# Extract
Urban Leopards Can Save Lives By Eating Feral Dogs

Having a leopard as a neighbor has risks, but it may also reduce rabies risk.

Having a leopard in the neighborhood may seem a terrifying prospect, but the reality is that large predator may save your life.

A new study published in the journal Frontiers in Ecology and the Environment suggests that leopards in Mumbai, the world’s sixth most-populated city, may save human lives by feeding on feral dogs. Feral dogs are a major health issue in India, where they are the leading cause of rabies deaths.

The study was led by researchers from the University of Queensland School of Earth and Environmental Sciences.

Sanjay Gandhi National Park, with a population of 35 leopards, has the densest population of these big cats in the world. The park is also in the middle of the burgeoning city of Mumbai, with more than 20 million people. Approximately 350,000 people, many of them in poverty, live all along the periphery of the small national park. Leopards can be seen strolling the city streets, and hunting in parking garages.

# Information supplied
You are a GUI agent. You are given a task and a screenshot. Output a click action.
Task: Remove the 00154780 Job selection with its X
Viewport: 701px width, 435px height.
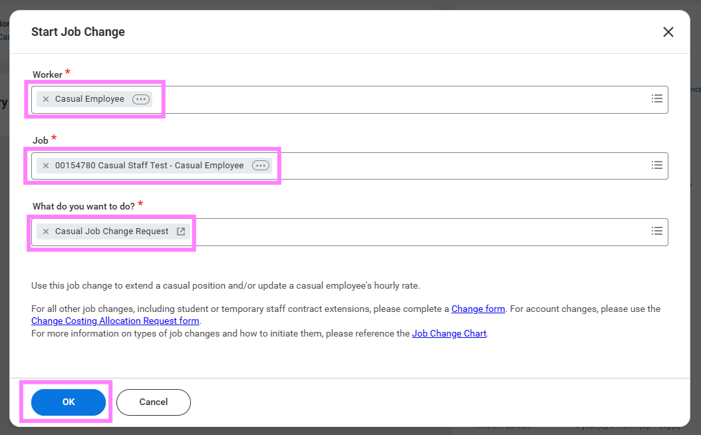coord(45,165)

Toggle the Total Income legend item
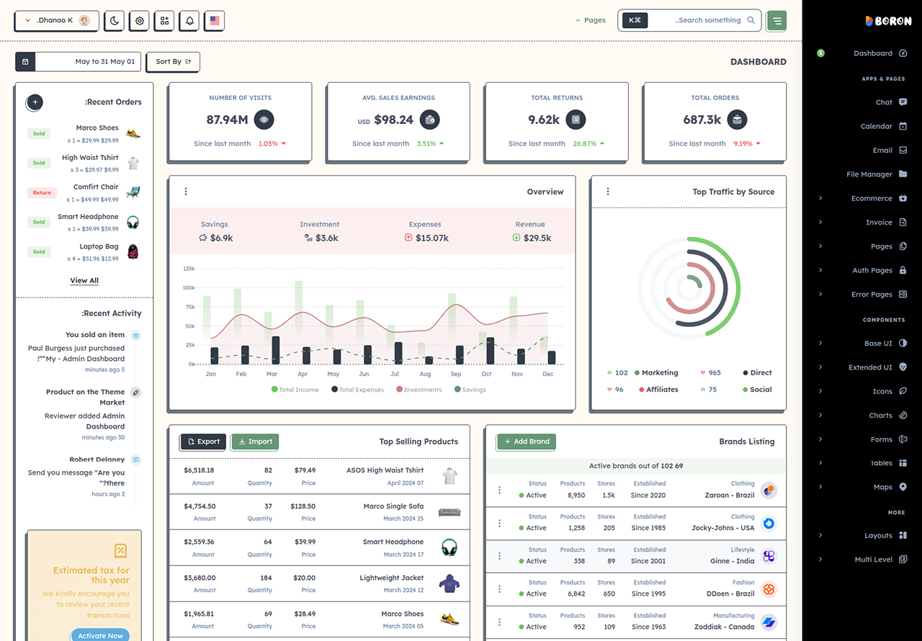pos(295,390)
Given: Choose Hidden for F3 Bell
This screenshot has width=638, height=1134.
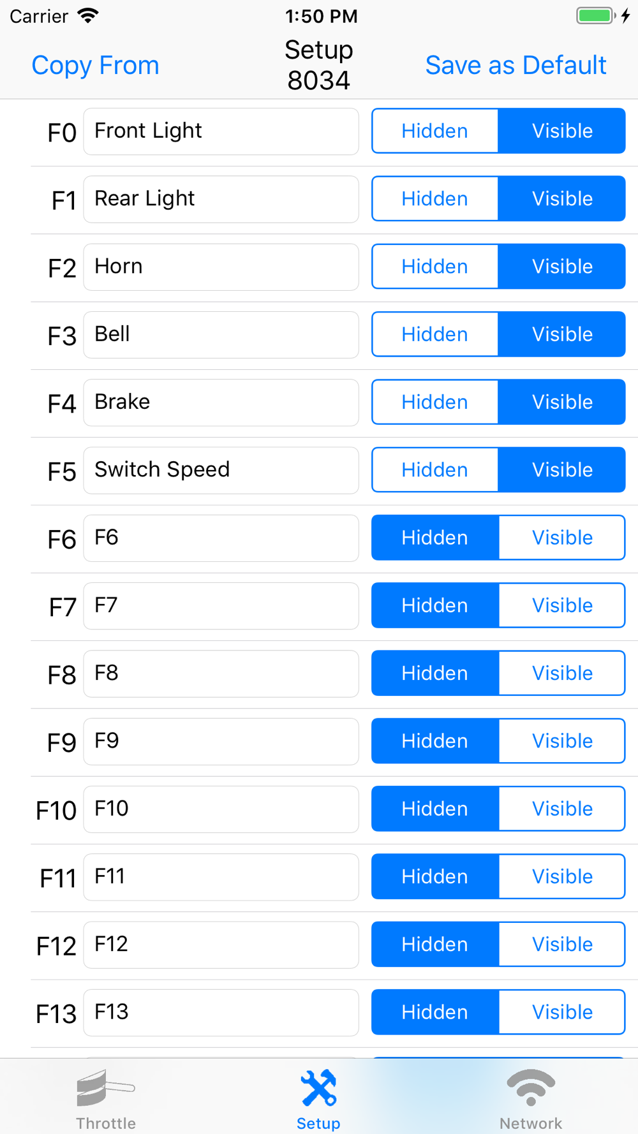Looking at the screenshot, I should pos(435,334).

# The problem
From the leopard article, list every number that counts leopards or people, with what each one counts.

# Task answer
- 35: the leopards in Sanjay Gandhi National Park
- More than 20 million: the people in Mumbai
- Approximately 350,000: the people living along the edge of the national park